The Man with No Family to Take Leave of

Ever since Tian-bao, this silence and desolation,
fields and sheds mere masses of pigweed and bramble;
my village of a hundred households or more,
in these troubled times scattered, some east, some west;
not a word from those still living,
the dead ones all gone to dust and mire
I was on the side that lost the battle,
so I came home, looking for the old paths,
so long on the road, to find empty lanes,
the sun grown feeble, pain and sorrow in the air
All I meet are foxes and raccoon dogs,
their fur on end, snarling at me in anger
And for neighbors on four sides, who do I have?
One or two aging widows
But the roosting bird loves his old branch;
how could he reject it, narrow perch though it is?
Now that spring's here I shoulder the hoe alone,
in the evening sun once more pour water on the fields
The local officials know I'm back;
they call me in, order me to practice the big drum.
Maybe they'll assign me to duty in my own province—
but still I've no wife, no one to take by hand.
Traveling to a post nearby, I'm one man all alone;
sent to a far-off assignment, I'll be more lost than ever.

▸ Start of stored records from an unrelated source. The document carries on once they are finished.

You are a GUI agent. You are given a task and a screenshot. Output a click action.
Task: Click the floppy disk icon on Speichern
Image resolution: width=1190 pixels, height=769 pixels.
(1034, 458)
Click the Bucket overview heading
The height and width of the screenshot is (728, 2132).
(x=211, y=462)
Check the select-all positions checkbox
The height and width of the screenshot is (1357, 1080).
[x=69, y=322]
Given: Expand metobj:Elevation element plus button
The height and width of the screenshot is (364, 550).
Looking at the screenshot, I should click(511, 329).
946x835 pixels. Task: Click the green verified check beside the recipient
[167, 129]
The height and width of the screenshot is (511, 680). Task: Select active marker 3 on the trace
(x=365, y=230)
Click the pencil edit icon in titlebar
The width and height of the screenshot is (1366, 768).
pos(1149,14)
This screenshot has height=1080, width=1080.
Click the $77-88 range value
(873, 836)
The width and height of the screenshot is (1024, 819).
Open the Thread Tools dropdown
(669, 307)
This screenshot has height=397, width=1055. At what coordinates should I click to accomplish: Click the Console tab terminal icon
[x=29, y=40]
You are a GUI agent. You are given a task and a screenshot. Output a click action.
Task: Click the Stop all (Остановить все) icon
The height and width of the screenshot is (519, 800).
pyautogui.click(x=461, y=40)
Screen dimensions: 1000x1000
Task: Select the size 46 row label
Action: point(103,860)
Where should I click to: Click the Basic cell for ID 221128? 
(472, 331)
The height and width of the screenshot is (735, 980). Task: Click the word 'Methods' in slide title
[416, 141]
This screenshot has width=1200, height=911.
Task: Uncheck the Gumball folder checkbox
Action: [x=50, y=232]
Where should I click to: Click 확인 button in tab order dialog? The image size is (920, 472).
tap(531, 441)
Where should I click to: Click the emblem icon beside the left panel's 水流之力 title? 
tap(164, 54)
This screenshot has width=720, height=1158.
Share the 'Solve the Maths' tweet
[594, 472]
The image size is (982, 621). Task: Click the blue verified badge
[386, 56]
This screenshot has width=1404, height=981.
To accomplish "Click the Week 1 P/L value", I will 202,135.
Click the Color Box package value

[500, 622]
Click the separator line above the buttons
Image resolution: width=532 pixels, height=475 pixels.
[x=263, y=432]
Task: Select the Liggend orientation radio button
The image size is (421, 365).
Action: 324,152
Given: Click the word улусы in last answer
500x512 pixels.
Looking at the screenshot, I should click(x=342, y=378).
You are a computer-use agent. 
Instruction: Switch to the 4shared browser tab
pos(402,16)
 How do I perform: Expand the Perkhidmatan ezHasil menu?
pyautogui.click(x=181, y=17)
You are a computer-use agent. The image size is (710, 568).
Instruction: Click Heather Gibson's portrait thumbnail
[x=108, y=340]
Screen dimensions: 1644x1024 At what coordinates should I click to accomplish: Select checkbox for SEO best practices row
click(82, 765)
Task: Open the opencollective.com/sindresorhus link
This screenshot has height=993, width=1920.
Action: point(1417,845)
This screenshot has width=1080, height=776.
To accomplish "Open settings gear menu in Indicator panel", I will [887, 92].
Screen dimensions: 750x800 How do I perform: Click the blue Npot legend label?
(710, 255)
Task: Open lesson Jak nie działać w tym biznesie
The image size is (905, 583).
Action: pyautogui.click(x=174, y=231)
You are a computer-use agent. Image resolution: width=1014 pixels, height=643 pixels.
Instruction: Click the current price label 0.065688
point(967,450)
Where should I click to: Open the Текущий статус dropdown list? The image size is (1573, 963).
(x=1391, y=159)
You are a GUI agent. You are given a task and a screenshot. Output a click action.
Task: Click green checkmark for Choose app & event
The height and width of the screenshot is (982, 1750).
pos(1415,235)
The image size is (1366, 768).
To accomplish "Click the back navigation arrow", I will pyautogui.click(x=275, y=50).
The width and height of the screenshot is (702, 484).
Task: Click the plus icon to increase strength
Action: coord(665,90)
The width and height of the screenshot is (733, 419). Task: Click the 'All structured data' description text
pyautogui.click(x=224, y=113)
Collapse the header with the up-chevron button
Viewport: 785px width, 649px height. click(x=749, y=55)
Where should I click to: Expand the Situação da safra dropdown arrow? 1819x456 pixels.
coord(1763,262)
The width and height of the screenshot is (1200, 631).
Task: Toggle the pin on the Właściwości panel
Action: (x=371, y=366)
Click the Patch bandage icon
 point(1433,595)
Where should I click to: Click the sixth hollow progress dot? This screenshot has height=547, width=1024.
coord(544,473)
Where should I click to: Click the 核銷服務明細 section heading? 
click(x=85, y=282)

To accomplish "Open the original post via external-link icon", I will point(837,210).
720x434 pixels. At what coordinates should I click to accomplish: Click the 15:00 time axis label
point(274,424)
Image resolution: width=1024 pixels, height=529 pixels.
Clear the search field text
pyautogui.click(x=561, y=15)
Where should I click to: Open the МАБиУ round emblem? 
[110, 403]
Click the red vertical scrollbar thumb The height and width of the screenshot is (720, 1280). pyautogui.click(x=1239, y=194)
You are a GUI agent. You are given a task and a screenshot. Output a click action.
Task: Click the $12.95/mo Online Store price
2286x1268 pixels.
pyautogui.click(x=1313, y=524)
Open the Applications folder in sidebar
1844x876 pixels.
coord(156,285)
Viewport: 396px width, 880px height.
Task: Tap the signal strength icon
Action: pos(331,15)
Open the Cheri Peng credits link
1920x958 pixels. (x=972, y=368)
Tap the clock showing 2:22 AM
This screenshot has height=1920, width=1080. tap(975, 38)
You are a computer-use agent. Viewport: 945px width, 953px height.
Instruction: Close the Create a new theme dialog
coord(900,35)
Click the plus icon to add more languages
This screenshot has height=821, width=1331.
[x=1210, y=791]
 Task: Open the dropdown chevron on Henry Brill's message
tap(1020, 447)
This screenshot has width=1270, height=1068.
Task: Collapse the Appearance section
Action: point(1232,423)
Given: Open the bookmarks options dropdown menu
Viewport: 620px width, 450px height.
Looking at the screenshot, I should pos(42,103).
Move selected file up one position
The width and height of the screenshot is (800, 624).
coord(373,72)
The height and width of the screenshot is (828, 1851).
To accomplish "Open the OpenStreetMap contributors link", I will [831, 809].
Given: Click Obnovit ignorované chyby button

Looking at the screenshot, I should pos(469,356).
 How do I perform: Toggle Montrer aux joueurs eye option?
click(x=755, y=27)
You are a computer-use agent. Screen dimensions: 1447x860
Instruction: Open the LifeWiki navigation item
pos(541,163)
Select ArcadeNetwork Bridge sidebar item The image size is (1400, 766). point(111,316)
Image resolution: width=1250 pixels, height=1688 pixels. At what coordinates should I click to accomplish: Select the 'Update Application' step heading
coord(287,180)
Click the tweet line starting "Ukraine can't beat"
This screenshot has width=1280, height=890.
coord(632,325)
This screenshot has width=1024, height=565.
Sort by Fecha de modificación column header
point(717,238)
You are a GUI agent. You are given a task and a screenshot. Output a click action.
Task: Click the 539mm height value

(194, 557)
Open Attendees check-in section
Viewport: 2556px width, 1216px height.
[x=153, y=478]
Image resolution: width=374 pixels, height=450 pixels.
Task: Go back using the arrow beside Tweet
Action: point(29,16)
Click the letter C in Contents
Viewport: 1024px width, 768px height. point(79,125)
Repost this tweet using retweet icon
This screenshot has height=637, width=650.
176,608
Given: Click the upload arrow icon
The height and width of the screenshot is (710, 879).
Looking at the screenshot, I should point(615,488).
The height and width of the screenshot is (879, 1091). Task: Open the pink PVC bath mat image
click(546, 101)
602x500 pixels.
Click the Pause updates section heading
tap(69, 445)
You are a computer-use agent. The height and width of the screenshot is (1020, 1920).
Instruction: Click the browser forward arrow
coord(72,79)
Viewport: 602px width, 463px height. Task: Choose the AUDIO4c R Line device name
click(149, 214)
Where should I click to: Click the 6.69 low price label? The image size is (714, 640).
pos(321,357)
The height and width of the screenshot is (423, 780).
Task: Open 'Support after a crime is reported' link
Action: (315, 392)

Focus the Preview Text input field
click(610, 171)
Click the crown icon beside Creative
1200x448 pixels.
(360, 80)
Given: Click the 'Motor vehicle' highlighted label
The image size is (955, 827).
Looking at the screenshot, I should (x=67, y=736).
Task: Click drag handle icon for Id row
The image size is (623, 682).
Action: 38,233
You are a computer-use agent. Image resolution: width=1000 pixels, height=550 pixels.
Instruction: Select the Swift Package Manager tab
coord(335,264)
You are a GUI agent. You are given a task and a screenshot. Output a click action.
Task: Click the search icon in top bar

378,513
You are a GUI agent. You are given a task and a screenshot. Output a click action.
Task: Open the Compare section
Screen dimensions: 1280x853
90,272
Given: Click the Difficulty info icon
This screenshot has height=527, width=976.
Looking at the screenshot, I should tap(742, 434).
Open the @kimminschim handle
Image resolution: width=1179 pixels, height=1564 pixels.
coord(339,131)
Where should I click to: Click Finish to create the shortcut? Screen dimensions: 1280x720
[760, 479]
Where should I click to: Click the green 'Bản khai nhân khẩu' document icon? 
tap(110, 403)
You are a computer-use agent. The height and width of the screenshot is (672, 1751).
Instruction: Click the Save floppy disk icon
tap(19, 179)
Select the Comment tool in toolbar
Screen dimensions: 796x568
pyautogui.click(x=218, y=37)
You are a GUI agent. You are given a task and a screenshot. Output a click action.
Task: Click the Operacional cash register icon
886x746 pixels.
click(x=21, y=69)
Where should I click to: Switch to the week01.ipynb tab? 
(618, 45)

But, since my house and village are a wilderness now,
near or far, it's all the same to me.
And always I grieve for my mother, sick so long;
five years I've left her buried in a mere ditch of a grave
She bore me, but I hadn't the strength to help her;
to the end, both of us breathed bitter sighs,
A living man, but with no family to take leave of—
how can I be called a proper human being?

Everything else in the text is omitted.